(Source data)
——

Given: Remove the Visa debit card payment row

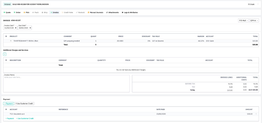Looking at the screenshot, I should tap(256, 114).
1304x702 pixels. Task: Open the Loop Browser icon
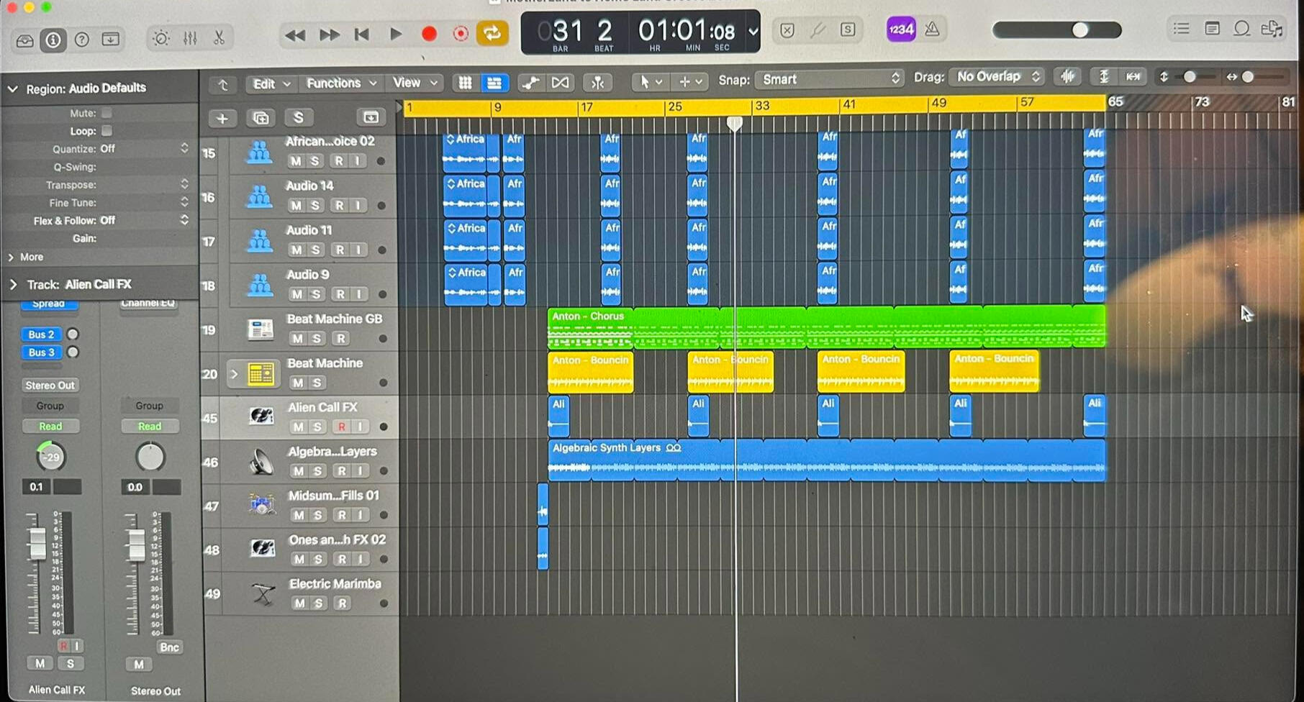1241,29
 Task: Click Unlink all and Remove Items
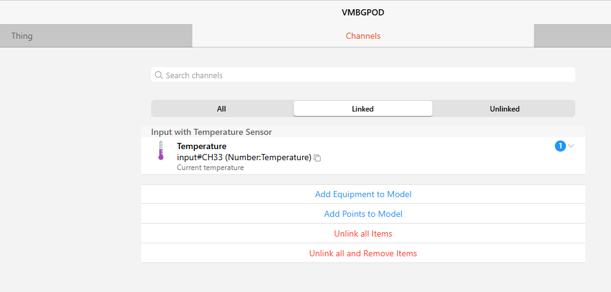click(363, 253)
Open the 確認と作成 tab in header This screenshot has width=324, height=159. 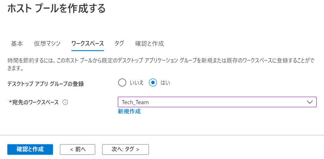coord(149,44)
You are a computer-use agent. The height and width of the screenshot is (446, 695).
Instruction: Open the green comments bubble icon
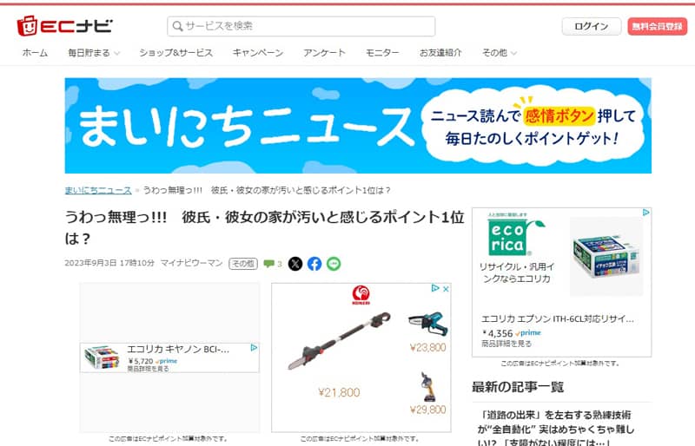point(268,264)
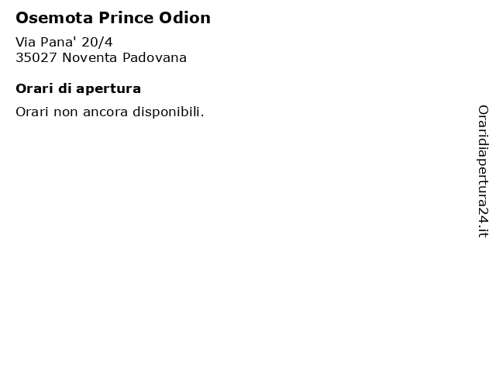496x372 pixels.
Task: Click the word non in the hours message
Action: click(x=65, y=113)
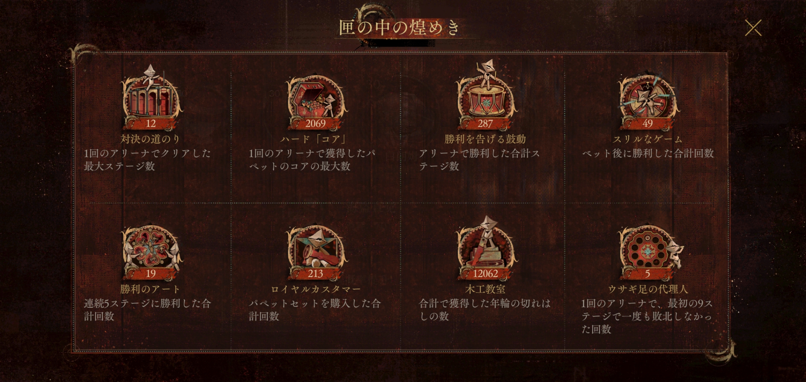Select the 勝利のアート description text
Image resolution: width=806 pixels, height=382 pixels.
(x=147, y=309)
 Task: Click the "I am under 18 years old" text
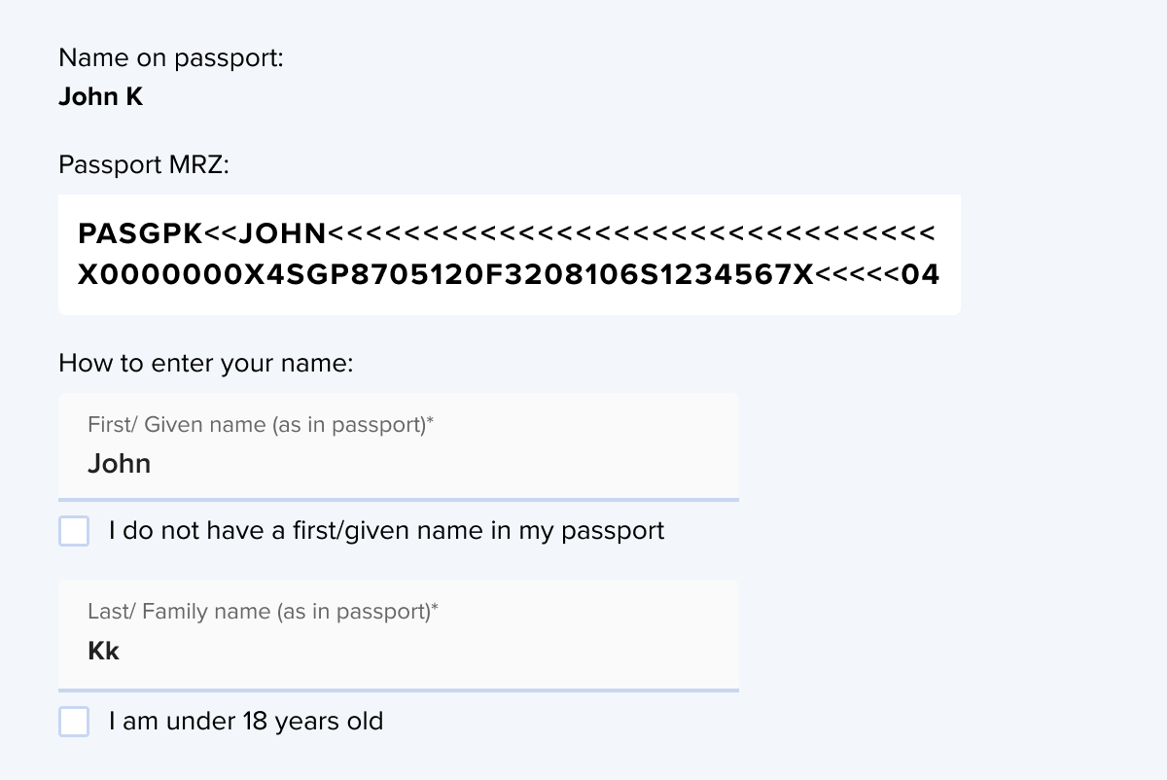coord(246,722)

——

Exercise prompt. Please reproduce exactly, and nothing more, the lines from the one containing "Instruction: Open the" through the last line of the entries, both included; pictures stay out.

Written solution.
Instruction: Open the green comments bubble icon
point(268,264)
496x372 pixels.
Task: Click the word non in the hours message
Action: click(x=65, y=113)
Select the 勝利のアート description text
Image resolution: width=806 pixels, height=382 pixels.
(x=147, y=309)
 Task: Click the "I am under 18 years old" text
coord(246,722)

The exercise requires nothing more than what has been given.